■ Given records:
--------------------------------

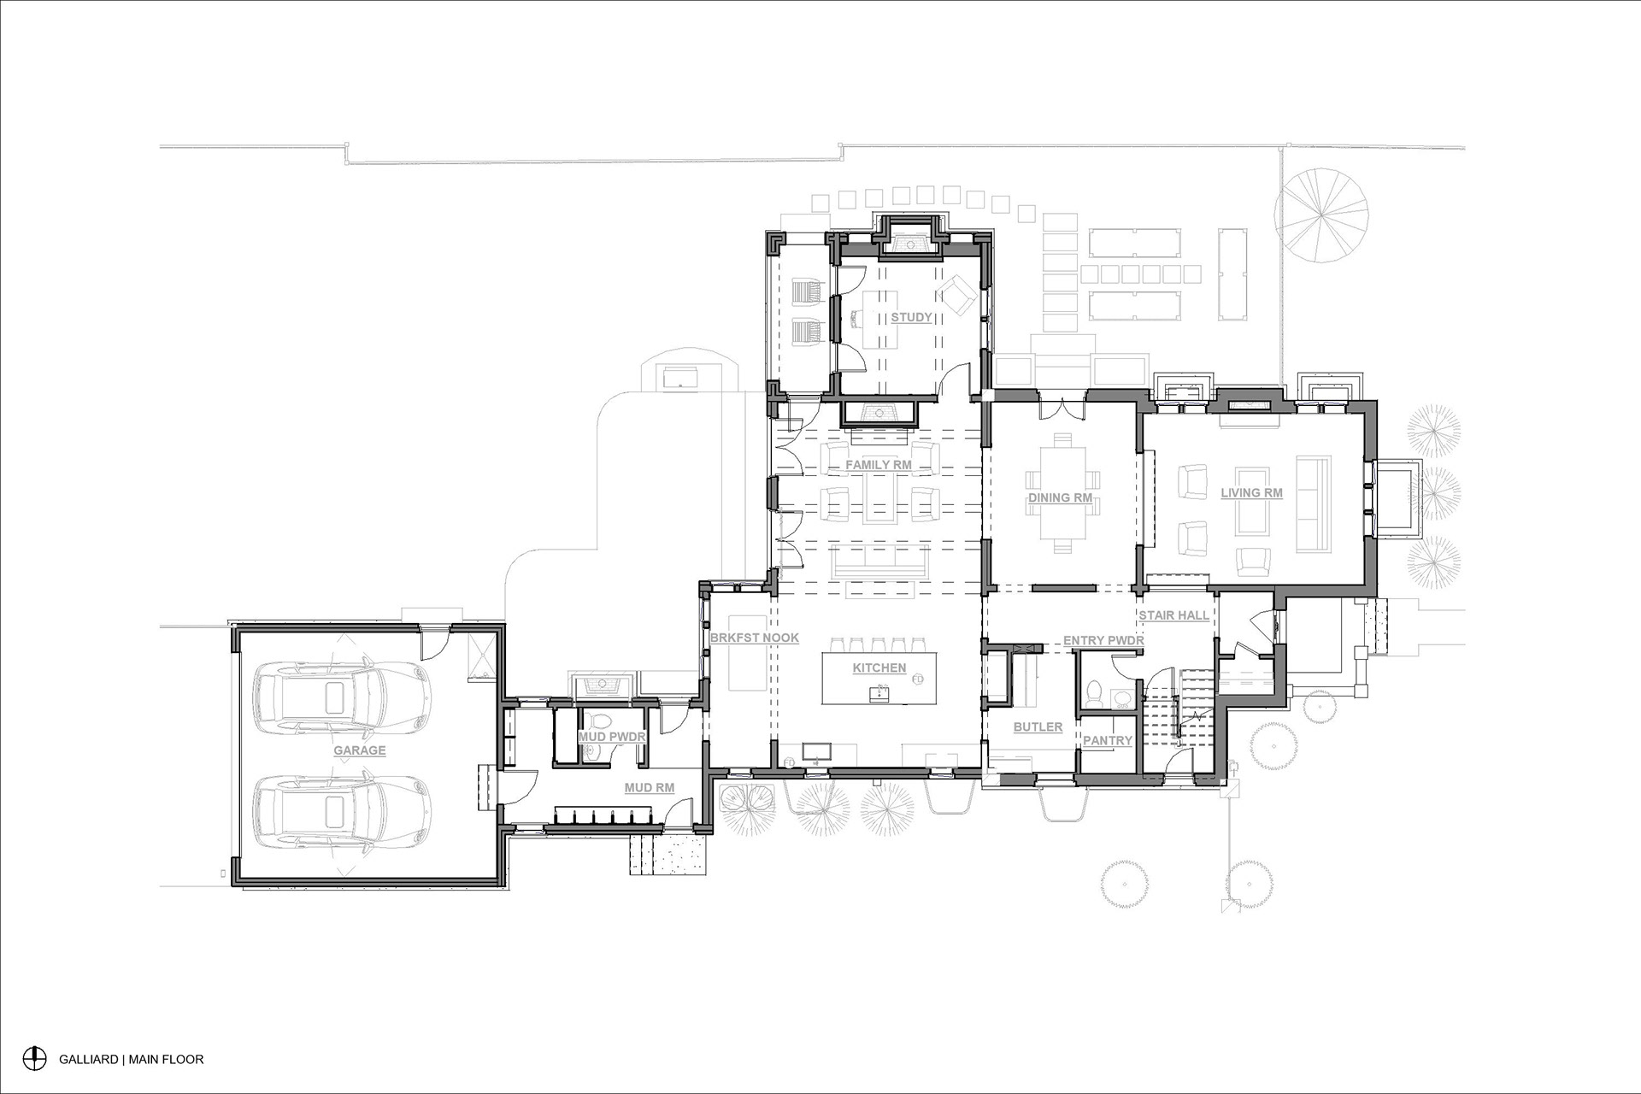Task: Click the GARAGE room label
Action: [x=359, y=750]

--------------------------------

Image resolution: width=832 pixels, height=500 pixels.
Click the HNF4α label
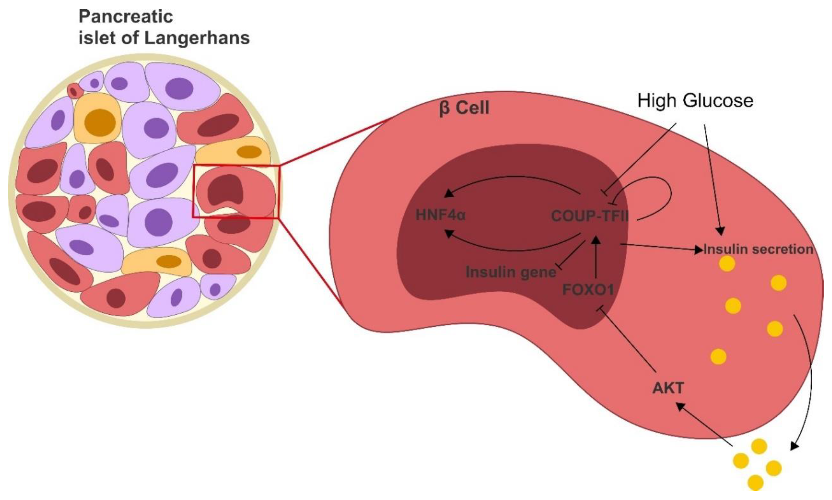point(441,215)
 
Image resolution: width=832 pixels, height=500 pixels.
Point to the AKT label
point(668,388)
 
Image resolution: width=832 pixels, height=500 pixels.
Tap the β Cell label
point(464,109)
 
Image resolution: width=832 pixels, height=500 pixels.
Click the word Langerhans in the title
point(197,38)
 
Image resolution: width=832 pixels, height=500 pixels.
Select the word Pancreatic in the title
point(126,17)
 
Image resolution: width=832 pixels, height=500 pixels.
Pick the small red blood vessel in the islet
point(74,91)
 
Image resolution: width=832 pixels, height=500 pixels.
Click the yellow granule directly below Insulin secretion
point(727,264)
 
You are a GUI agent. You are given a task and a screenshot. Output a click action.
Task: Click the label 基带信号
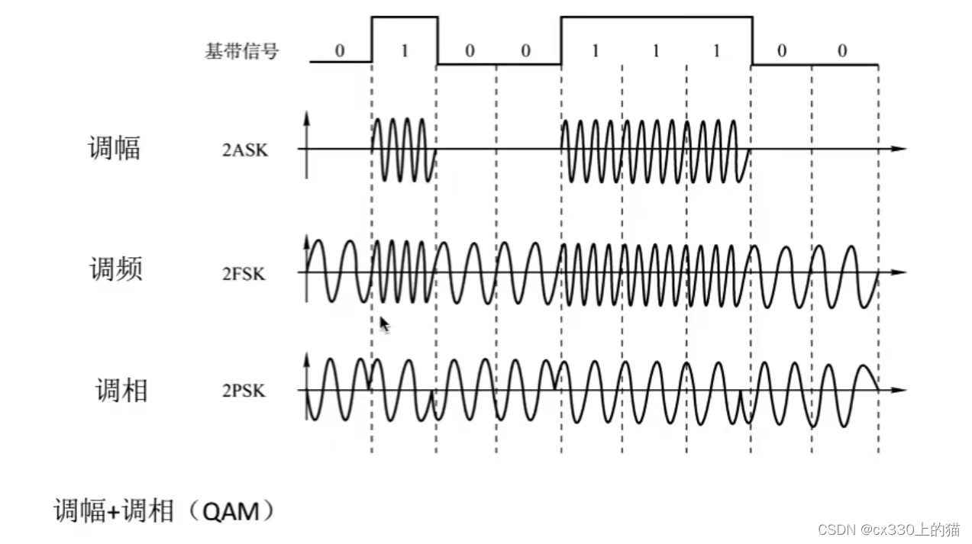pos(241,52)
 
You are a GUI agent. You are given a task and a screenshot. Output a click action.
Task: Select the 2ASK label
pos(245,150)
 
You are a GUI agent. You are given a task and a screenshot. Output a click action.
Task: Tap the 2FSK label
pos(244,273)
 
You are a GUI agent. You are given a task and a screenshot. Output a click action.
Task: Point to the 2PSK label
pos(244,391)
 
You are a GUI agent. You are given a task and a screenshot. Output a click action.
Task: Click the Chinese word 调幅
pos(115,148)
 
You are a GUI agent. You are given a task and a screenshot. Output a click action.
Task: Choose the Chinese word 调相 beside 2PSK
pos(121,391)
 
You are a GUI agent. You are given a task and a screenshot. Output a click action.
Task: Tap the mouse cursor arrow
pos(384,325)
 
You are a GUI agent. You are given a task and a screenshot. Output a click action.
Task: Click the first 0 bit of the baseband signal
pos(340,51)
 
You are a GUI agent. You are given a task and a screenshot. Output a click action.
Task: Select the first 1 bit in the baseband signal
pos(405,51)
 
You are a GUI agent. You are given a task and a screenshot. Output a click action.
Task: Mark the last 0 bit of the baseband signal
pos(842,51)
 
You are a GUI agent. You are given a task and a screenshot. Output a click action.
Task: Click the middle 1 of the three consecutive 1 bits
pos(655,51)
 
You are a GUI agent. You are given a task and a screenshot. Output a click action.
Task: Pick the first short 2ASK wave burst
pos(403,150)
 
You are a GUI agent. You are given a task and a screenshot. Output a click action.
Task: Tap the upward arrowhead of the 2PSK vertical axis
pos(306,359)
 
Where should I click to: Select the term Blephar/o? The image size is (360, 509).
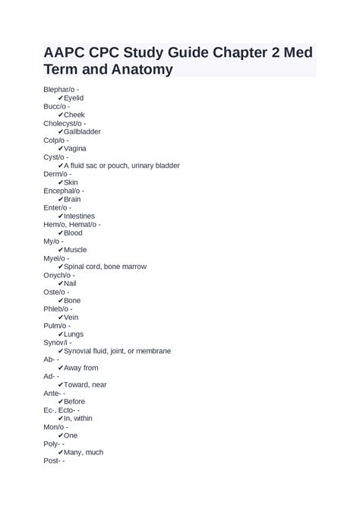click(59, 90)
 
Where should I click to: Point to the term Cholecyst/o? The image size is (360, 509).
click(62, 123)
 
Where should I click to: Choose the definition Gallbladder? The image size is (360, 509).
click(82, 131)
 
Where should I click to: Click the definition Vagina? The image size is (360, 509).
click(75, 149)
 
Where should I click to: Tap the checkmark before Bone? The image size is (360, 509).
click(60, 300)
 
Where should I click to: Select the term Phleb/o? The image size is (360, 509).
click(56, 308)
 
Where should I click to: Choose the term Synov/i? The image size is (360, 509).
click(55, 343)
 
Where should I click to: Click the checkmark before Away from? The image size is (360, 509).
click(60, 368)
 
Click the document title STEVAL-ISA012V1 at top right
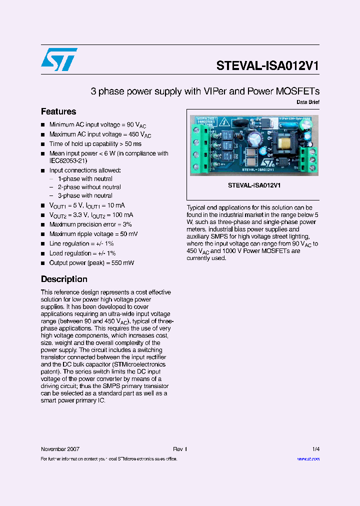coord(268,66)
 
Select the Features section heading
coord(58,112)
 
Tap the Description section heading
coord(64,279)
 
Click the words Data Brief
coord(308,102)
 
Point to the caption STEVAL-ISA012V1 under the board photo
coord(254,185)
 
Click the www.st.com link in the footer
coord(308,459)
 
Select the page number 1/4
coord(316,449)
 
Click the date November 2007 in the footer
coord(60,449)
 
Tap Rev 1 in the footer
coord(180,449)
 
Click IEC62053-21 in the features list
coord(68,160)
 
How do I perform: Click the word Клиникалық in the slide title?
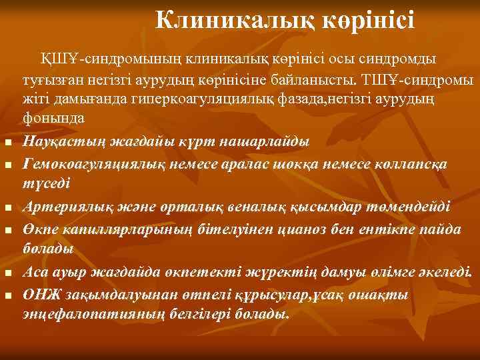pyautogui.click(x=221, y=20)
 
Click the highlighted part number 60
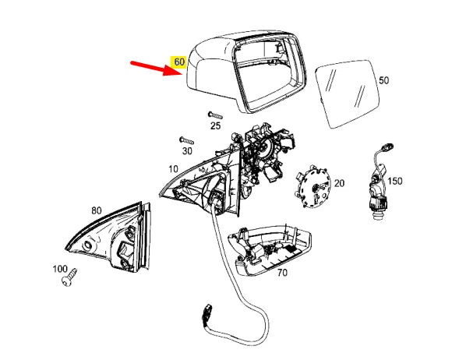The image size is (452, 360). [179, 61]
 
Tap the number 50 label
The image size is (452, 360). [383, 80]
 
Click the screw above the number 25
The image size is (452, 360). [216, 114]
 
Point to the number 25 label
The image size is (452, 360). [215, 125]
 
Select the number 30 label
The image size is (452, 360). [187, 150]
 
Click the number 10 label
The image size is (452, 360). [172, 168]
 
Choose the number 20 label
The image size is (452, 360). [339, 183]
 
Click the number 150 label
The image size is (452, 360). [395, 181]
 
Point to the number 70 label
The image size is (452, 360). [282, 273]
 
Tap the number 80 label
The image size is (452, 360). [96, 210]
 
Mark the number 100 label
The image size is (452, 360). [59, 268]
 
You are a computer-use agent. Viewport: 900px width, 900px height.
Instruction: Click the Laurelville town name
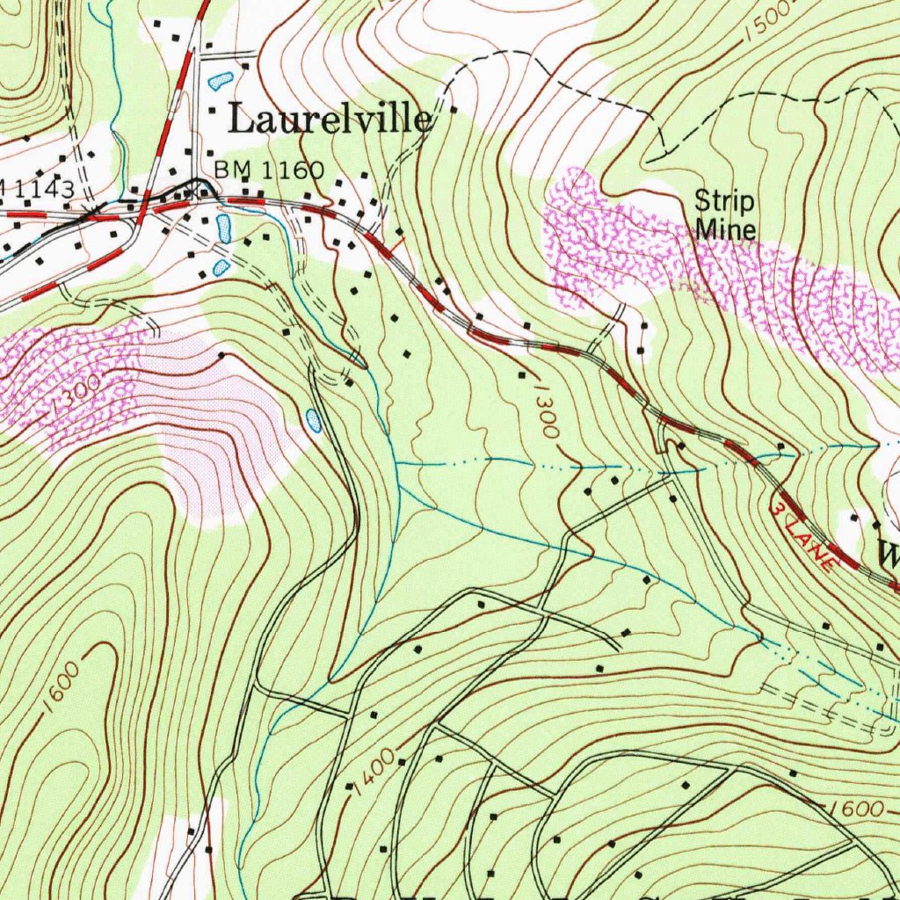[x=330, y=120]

--------------------------------

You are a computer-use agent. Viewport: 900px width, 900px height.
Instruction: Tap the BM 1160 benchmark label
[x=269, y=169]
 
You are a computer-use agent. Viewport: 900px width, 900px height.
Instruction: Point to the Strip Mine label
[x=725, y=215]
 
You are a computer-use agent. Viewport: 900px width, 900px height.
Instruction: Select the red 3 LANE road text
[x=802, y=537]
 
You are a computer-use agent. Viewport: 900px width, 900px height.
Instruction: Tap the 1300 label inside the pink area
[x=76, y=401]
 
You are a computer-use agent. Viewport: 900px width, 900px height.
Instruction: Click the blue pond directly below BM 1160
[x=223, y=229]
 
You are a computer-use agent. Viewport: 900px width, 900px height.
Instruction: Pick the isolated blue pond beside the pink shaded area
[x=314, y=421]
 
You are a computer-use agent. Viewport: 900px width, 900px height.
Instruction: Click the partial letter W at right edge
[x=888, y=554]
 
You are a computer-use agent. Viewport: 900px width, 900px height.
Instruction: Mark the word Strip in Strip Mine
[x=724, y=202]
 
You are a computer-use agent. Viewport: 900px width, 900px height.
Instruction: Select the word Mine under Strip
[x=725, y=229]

--------------------------------

■ Stated exercise: Update the stretch of the data that opens with the line containing "Click the number 10 label" and closes with the line containing "The image size is (452, 360). [282, 273]": write out only those lines, with "label" changed to "marker" and nothing else touched.

■ Solved problem:
Click the number 10 marker
The image size is (452, 360). [172, 168]
 
Choose the number 20 marker
The image size is (452, 360). [339, 183]
 
Click the number 150 marker
The image size is (452, 360). [395, 181]
 
Point to the number 70 marker
The image size is (452, 360). [282, 273]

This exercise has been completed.